Comment se porte votre secteur d’activité aujourd’hui ? Comment percevez-vous le marché de l’emploi actuellement ?

Vincent HILAIRE : Les tendances de nos marchés sont globalement bonnes, et conformes aux prévisions établies il y a 1 an. On comprend que le secteur est chahuté mais on ne décèle pas de signaux faibles, ni de grande annonce de baisse d’activité. Les clients sont plutôt rassurants et les projets initiés il y a 1 an ou 2 vont démarrer.
On prévoit quand même des difficultés sur le marché du Gaz, avec un ralentissement prévu sur le 1er semestre 2021, car les clients travaillent pour l’export, notamment vers l’Asie, et le carnet de commandes de ces clients est vide depuis plusieurs mois et pour encore quelques temps, cela génère donc un décalage. On suit assidûment le secteur nucléaire, qui représente 70% de notre CA et qui est l’activité essentielle de nos activités. Je dirais que, globalement, le marché est un peu timide, mais qu’il se maintient à un niveau correct.
J’ai un avis plutôt mitigé sur le marché de l’emploi.
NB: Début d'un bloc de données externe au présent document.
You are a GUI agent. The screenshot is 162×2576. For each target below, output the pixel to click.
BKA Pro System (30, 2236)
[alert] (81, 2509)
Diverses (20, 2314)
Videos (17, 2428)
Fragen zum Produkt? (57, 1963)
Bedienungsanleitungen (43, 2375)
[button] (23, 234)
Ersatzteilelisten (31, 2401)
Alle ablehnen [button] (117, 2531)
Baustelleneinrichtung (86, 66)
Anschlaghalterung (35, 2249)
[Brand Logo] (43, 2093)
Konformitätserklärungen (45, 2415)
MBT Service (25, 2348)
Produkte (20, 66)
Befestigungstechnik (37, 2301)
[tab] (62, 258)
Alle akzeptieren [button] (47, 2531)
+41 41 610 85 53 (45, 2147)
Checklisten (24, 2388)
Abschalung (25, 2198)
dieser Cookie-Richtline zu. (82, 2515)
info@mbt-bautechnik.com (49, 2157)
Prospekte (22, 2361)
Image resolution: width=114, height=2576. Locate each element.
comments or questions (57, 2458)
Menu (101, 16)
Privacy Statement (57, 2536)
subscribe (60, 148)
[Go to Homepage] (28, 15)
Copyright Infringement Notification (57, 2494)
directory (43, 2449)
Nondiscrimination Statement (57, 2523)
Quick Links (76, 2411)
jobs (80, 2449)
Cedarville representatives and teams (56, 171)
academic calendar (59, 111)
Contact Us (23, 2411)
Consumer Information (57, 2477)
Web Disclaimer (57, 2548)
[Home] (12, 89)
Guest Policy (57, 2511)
Peut-être que les salariés vont revoir leurs projets de mobilité professionnelle, réfléchir davantage avant d’aller voir ailleurs. On a découvert la notion de risque à tous les niveaux, et je pense qu’elle va devenir centrale sur le marché de l’emploi dans les mois à venir. Le rapport au travail a changé et évolué en peu de temps et une véritable réflexion est menée sur l’organisation du travail au sens large du terme.
Nous avons eu deux démissions durant COVID. On est encore en plein dedans, et c’est difficile d’avoir une lecture objective du marché. Il y aura des changements dans les prochains mois. Dans la pratique, certains préavis seront écourtés par les employeurs, des secteurs seront plus touchés que d’autres… A surveiller.

Selon vous, comment votre secteur va-t-il évoluer dans les semaines, les mois ou l’année à venir ?
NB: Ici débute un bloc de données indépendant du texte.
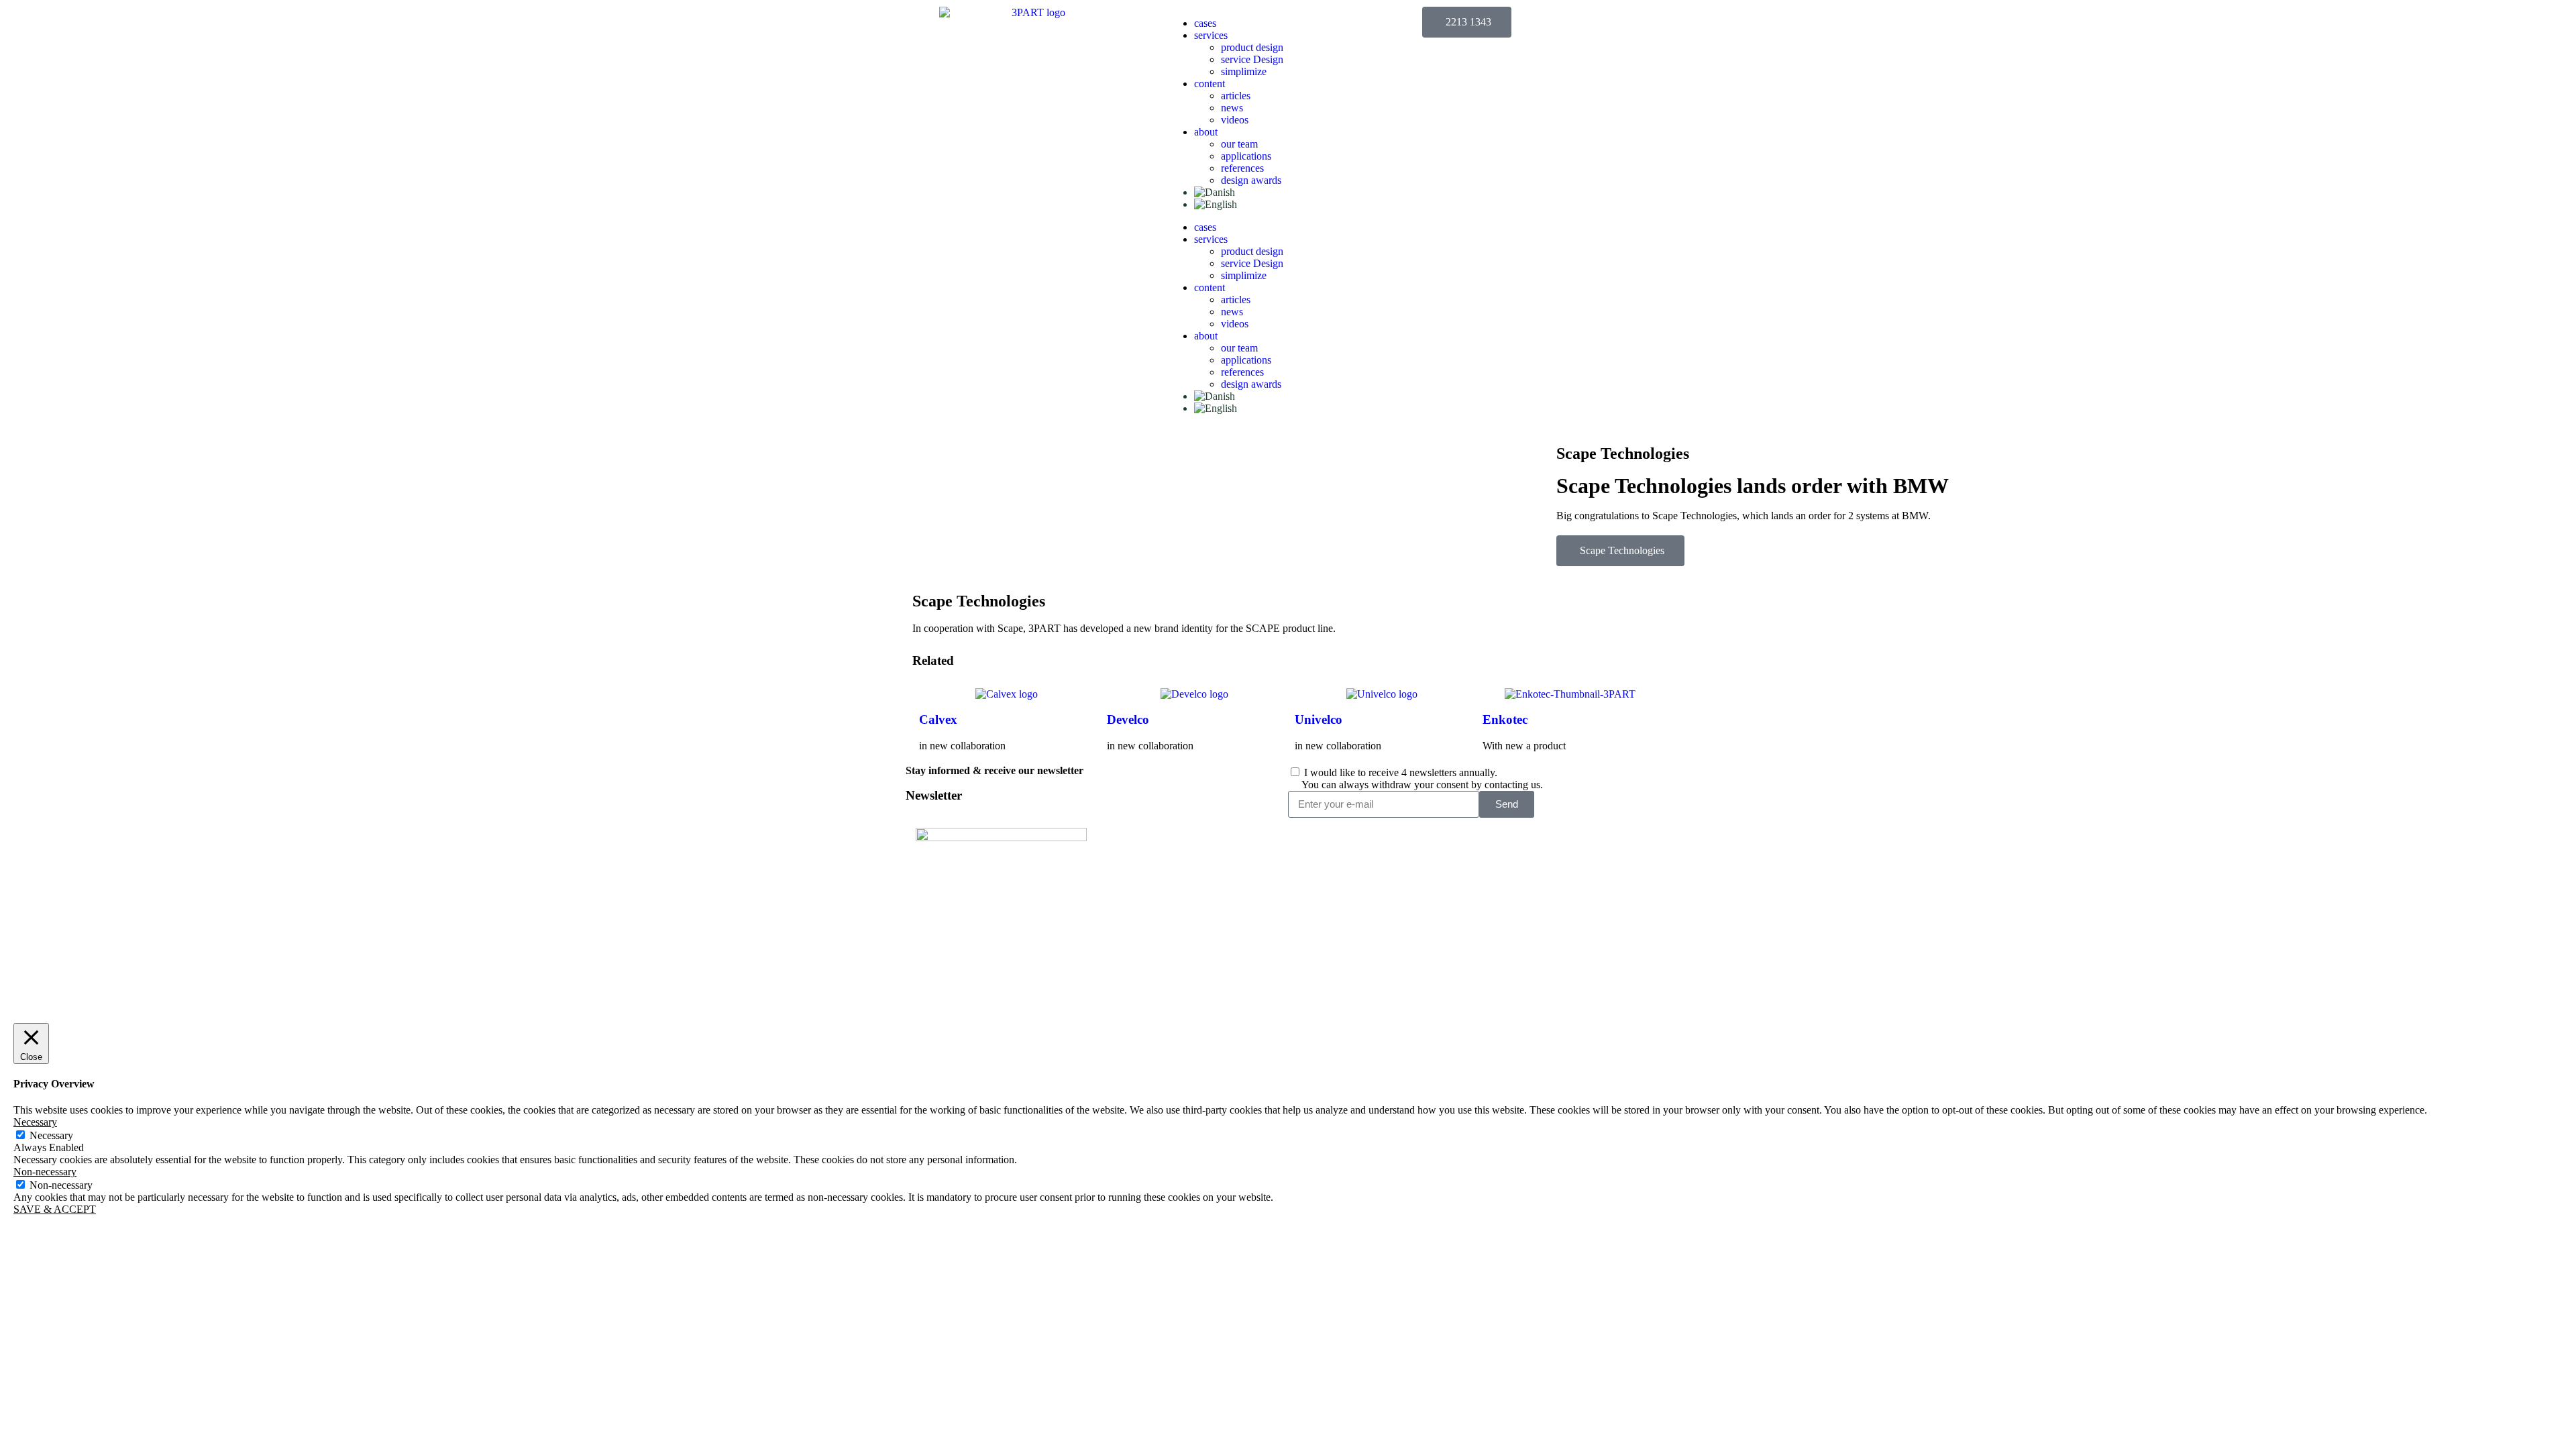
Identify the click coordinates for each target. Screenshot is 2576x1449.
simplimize (1244, 71)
Vincent HILAIRE : Il faut que nous continuions à saisir les opportunités de business, à être compétitifs et pointus. Mais il faut les bonnes ressources. La compétence, c’est l’enjeu majeur de notre secteur. Je pense que je suis réaliste en disant que le contexte va se tendre, qu’il y aura une crispation de marchés, mais je reste optimiste. Avancer avec prudence et pragmatisme… Les entreprises vont devoir continuer à s’adapter à tous les niveaux.
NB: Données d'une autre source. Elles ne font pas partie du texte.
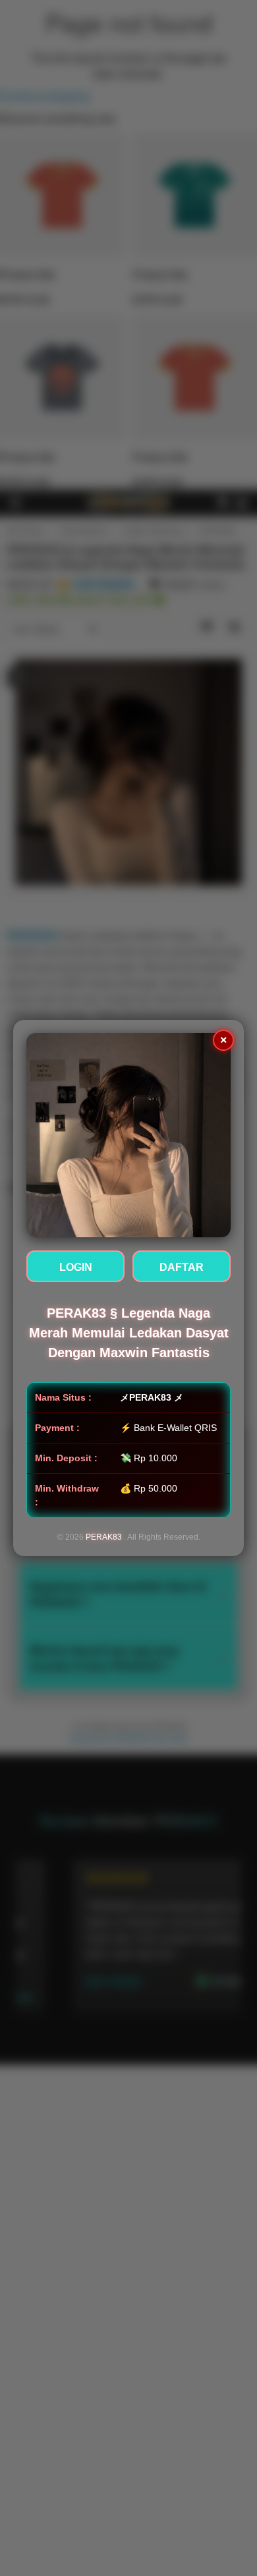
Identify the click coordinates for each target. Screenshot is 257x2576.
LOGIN (75, 1267)
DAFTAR (181, 1267)
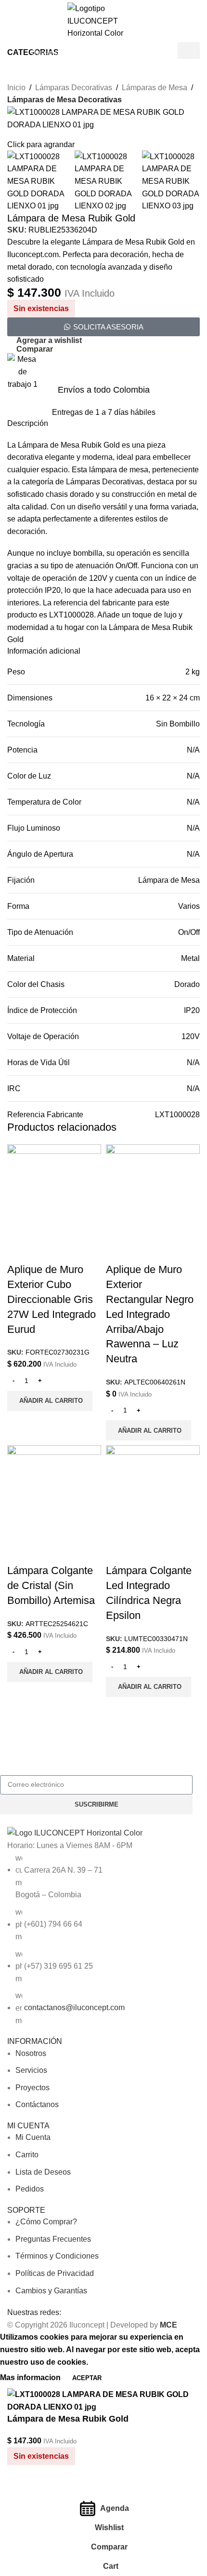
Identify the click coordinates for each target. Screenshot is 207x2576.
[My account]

Quelles seront les principales conséquences de cette pandémie sur votre activité, sur les Hommes, et à quel(s) défi(s) majeur(s) allez-vous faire face dans les mois/années à venir ?

Vincent HILAIRE : Je me suis aperçu que les gens ont fait preuve de beaucoup d’adaptabilité. Ils ont continué de travailler et ils ont très vite pris de nouvelles habitudes pour travailler ensemble tout en intégrant le contexte COVID. Ils ont respecté les protocoles, ont parfois été inventifs pour recréer du lien au sein de l’entreprise… On a aujourd’hui deux populations qui cohabitent plutôt sereinement dans nos murs : ceux qui ont continué à venir travailler au plus fort et au plus contraignant de la crise, et les autres, qui n’ont pas vécu le COVID dans l’entreprise et son restés confinés. Les uns exposés, les autres en sécurité. On aurait pu penser que ça générerait un déséquilibre, mais tout le monde travaille dans le respect du vécu de chacun. On n’aborde plus les petits tracas du quotidien de la même façon.
Tout le monde relativise !
Des liens forts se sont tissés durant cette période au sein des équipes et les comportements sont différents. Le mot « management » a lui aussi pris tout son sens. Il y a eu une prise de conscience autour de l’humain, de l’humain dans l’entreprise. Les directeurs d’usines ont été encore plus proches des équipes et elles ont perçu le changement. Ça a un impact très positif sur le travail, sur la motivation, sur la santé de nos équipes.
Un vrai recentrage sur l’humain que nous allons conserver pour l’avenir.